◆ **The task**
Copy each of the records below line for line, unchanged.

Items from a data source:

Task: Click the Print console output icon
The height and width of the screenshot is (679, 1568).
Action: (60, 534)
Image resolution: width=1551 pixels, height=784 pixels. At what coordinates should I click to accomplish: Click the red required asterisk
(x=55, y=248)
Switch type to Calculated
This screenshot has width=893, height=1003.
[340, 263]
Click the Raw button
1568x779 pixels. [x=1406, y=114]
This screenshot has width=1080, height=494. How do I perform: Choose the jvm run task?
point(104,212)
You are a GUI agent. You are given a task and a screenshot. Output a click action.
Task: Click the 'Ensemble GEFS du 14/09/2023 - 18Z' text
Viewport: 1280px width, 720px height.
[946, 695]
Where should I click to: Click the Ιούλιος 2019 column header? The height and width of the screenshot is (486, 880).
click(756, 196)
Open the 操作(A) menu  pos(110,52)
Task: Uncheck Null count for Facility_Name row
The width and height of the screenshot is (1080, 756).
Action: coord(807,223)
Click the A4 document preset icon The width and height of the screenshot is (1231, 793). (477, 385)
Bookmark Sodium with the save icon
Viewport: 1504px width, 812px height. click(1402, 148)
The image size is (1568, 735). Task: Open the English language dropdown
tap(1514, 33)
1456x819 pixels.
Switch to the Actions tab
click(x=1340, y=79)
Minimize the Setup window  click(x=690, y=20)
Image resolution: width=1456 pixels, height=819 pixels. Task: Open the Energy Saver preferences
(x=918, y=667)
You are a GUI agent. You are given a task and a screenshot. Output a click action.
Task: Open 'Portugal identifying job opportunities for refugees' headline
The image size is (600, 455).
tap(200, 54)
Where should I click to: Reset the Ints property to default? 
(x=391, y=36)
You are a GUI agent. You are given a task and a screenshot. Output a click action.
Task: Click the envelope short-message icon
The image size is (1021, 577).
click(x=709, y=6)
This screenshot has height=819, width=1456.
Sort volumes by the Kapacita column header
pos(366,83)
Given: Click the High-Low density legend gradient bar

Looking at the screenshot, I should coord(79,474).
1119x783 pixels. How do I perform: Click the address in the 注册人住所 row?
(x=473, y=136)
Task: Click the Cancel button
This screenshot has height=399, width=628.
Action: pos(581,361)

◆ **Output of the task**
Task: Click the Print console output icon
The height and width of the screenshot is (679, 1568).
Action: (60, 534)
Image resolution: width=1551 pixels, height=784 pixels. At what coordinates should I click to accomplish: Click the red required asterisk
(x=55, y=248)
Switch type to Calculated
This screenshot has width=893, height=1003.
[340, 263]
Click the Raw button
1568x779 pixels. [x=1406, y=114]
This screenshot has width=1080, height=494. How do I perform: Choose the jvm run task?
point(104,212)
You are a GUI agent. You are given a task and a screenshot. Output a click action.
Task: Click the 'Ensemble GEFS du 14/09/2023 - 18Z' text
Viewport: 1280px width, 720px height.
[946, 695]
Where should I click to: Click the Ιούλιος 2019 column header? The height and width of the screenshot is (486, 880).
click(756, 196)
Open the 操作(A) menu  pos(110,52)
Task: Uncheck Null count for Facility_Name row
The width and height of the screenshot is (1080, 756).
Action: coord(807,223)
Click the A4 document preset icon The width and height of the screenshot is (1231, 793). (477, 385)
Bookmark Sodium with the save icon
Viewport: 1504px width, 812px height. click(1402, 148)
The image size is (1568, 735). Task: Open the English language dropdown
tap(1514, 33)
1456x819 pixels.
Switch to the Actions tab
click(x=1340, y=79)
Minimize the Setup window  click(x=690, y=20)
Image resolution: width=1456 pixels, height=819 pixels. Task: Open the Energy Saver preferences
(x=918, y=667)
You are a GUI agent. You are given a task and a screenshot. Output a click action.
Task: Open 'Portugal identifying job opportunities for refugees' headline
The image size is (600, 455).
tap(200, 54)
Where should I click to: Reset the Ints property to default? 
(x=391, y=36)
You are a GUI agent. You are given a task and a screenshot. Output a click action.
Task: Click the envelope short-message icon
The image size is (1021, 577).
click(x=709, y=6)
This screenshot has height=819, width=1456.
Sort volumes by the Kapacita column header
pos(366,83)
Given: Click the High-Low density legend gradient bar

Looking at the screenshot, I should coord(79,474).
1119x783 pixels. How do I perform: Click the address in the 注册人住所 row?
(x=473, y=136)
Task: Click the Cancel button
This screenshot has height=399, width=628.
Action: pos(581,361)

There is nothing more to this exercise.